Luay Allawi: Chess master is king of his castle

Hadeel al Sayegh
Nov 9, 2012

When Luay Allawi began playing chess at Baghdad’s Alwiya Club in the late 1960s, little did he know his love for the game would develop into an all-encompassing obsession.

Mr Allawi now owns more than 2,000 chess sets, worth in excess of £1 million (Dh5.8m). The collection, he says, is more hobby than investment.

“When I was very young, I was very unlucky in board games,” Mr Allawi says from his home in Hertfordshire, England.

“I was very unlucky with the dice. If I ever wanted to throw a two or three, I would throw a six. I don’t think I ever won a game of Cluedo or Snakes & Ladders in my life.”

The tides of fortune turned when fortune no longer counted, and he was introduced to chess at the age of 5. “It’s devoid of any luck or random events,” Mr Allawi explains. “It has no dice. It’s based on one skill: the ability to analyse.”

Today his chessboard is the business world, and he has pieces in many shapes and sizes positioned across its squares.

The box that holds the pieces is Saracen Group, the family office he established two decades ago. Its businesses encompass distressed assets in the United States, oil trading out of Switzerland, sizeable stakes in a shipping fund and a hedge fund company, as well as aviation leasing and water-supply projects in Iraq.

Half of his time is spent in United Kingdom, while the rest is split between Switzerland, Bermuda and the Middle East.

“There are many commonalities between chess and work. The most obvious is the mental discipline. On the chessboard there is only one winner.

“Of course, life is more complicated than a game of chess, there are too many variables. The more you study chess, the more you see how it is a kin to life strategies,” says Mr Allawi.

At his office, more than 100 chess sets are displayed in a glass cabinet while the rest are held under lock and key in storage. He also owns more than 3,000 books on chess.

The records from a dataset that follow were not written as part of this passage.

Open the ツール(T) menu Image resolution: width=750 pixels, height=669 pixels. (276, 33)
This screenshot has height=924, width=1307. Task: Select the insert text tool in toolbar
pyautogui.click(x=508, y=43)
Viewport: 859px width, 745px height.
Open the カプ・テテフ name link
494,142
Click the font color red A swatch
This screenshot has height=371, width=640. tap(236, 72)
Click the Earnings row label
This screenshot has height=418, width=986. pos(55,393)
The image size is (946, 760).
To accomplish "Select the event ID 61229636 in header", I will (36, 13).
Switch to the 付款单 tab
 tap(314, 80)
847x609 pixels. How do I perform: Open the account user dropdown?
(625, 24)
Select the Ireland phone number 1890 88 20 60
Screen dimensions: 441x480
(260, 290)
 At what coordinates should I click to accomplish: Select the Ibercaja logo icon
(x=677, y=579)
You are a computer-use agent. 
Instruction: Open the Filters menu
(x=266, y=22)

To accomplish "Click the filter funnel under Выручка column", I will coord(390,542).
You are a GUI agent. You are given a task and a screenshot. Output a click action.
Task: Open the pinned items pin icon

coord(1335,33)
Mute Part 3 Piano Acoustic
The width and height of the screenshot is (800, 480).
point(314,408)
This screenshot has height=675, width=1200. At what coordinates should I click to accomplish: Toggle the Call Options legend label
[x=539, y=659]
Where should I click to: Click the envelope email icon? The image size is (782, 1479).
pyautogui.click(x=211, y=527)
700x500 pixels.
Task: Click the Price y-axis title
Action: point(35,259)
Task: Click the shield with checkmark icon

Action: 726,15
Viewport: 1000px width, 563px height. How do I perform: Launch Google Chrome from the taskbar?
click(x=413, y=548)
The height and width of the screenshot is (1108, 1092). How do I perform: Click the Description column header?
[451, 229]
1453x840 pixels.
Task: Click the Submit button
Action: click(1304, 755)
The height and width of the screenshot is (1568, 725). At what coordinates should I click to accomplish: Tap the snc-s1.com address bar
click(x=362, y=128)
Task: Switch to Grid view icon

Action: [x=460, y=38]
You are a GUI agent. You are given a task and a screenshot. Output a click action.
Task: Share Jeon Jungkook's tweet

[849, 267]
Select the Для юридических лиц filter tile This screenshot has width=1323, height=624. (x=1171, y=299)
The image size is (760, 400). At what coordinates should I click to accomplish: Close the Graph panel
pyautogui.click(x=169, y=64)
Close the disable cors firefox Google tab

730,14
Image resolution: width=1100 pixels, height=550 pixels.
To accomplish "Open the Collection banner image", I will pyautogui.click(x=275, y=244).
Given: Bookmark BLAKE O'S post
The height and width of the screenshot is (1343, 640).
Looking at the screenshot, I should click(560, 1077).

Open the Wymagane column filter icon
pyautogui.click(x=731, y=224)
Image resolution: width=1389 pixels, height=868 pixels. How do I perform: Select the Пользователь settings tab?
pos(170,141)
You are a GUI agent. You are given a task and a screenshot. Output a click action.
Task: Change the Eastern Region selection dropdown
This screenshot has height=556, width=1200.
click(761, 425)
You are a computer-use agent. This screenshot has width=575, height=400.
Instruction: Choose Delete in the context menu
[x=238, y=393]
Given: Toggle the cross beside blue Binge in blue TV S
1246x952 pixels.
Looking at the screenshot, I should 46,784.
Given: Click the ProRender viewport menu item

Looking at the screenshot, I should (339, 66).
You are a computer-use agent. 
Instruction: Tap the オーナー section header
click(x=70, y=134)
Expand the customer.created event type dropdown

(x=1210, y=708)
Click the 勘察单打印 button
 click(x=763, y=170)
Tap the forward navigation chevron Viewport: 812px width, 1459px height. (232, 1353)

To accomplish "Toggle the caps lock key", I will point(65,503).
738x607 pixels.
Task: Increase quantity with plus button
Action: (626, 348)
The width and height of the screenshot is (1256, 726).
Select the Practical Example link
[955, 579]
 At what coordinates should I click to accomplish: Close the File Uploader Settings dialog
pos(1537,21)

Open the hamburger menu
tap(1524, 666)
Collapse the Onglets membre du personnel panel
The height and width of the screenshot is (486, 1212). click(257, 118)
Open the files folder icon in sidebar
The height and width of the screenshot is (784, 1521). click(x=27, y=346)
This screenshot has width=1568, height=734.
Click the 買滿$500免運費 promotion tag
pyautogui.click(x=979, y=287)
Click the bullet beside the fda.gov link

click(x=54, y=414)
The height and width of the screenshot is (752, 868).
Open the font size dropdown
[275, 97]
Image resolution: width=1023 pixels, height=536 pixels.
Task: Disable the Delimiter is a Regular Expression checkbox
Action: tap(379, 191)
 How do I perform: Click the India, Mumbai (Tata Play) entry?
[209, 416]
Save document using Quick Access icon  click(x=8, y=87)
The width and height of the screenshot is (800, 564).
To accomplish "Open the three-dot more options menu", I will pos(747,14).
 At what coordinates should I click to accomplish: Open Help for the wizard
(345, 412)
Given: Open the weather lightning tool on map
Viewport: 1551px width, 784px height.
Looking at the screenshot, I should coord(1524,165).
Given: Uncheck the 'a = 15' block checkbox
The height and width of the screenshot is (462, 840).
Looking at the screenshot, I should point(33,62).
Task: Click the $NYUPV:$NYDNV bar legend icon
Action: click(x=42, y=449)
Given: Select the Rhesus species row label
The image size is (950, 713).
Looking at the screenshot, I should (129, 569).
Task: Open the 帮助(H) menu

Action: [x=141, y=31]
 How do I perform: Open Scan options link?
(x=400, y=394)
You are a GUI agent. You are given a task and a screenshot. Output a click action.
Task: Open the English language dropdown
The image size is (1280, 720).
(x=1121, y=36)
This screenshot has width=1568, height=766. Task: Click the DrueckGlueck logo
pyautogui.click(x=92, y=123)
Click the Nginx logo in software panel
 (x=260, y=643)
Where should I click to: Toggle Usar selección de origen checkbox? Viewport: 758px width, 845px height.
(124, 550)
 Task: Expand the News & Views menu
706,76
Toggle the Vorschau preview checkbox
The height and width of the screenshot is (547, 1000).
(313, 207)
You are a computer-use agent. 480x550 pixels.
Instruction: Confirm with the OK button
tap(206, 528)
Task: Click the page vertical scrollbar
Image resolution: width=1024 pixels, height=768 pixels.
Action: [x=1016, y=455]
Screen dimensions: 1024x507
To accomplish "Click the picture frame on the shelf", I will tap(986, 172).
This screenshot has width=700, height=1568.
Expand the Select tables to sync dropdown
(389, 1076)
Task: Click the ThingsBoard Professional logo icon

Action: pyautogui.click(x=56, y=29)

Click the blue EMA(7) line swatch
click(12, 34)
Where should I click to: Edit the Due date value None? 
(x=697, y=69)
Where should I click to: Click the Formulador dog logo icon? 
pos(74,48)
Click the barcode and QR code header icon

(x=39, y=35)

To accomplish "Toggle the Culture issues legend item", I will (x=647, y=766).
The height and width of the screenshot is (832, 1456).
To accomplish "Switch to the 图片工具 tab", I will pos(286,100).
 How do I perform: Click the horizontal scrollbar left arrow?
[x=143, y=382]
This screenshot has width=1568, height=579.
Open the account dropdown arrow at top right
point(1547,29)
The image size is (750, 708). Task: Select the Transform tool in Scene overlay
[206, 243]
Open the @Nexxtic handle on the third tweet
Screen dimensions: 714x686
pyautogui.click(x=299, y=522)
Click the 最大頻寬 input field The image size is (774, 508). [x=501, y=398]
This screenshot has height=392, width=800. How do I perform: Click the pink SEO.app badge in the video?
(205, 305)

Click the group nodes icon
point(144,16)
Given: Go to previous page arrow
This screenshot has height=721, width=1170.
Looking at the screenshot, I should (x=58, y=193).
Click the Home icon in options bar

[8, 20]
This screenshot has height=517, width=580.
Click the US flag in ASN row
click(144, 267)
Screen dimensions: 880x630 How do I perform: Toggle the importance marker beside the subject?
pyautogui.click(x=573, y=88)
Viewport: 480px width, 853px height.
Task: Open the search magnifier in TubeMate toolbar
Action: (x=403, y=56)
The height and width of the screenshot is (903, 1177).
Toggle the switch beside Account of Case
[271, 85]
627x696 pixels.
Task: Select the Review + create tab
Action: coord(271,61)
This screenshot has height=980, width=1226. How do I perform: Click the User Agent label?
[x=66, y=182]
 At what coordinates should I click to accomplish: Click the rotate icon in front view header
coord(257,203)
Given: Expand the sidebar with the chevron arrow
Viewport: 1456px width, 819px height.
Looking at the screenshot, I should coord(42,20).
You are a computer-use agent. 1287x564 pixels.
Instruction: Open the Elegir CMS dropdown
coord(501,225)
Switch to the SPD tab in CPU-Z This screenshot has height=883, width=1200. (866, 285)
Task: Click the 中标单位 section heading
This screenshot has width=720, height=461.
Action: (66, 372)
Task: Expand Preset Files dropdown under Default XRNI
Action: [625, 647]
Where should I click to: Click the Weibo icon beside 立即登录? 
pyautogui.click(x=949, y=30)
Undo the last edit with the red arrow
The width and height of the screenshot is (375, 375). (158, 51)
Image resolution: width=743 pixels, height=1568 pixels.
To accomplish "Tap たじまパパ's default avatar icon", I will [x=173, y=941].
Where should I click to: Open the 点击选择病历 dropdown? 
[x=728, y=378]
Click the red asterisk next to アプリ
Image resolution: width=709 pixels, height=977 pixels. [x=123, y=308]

“You can never have a complete collection, but mine is as close to complete. “One day, time permitting, finance permitting, I would like to establish a chess museum.”

Back in his country of birth, Mr Allawi would play as many as 15 games a day at open tournaments in Baghdad. In 1970, at the age of 14, he left chess and Iraq after the Baathist coup in 1968 and its subsequent nationalisation programme engulfed his school.

Baghdad College, a private American Jesuit school which drew students from the upper echelons of society and children of diplomats, was hit hard. Its teachers were thrown out of the country and replaced with Iraqi staff. “I left after the fatheriya [Jesuit priests] were thrown out. We thought maybe the school started to take a different direction.”

Living in the UK, Mr Allawi completed high school, then went to university to study cell biology and, as a postgraduate, biochemistry at the University of London.

He decided to pursue a career in banking with HSBC. “I thought there was more to life than sitting in a laboratory looking what’s under the microscope.”

For the next decade Mr Allawi worked with major banks in London and Bahrain structuring financial transactions for the aviation leasing industry. As his investment banking career progressed, he developed a strong affinity for Islamic finance.

“It’s a passion. It was a revolution in the 1970s. There is an altruistic factor weaved in the form of Islamic banking. It’s not always obvious but that’s the belief behind it, to be fair and just in your form of finance. That appealed to me and I developed a tremendous interest.”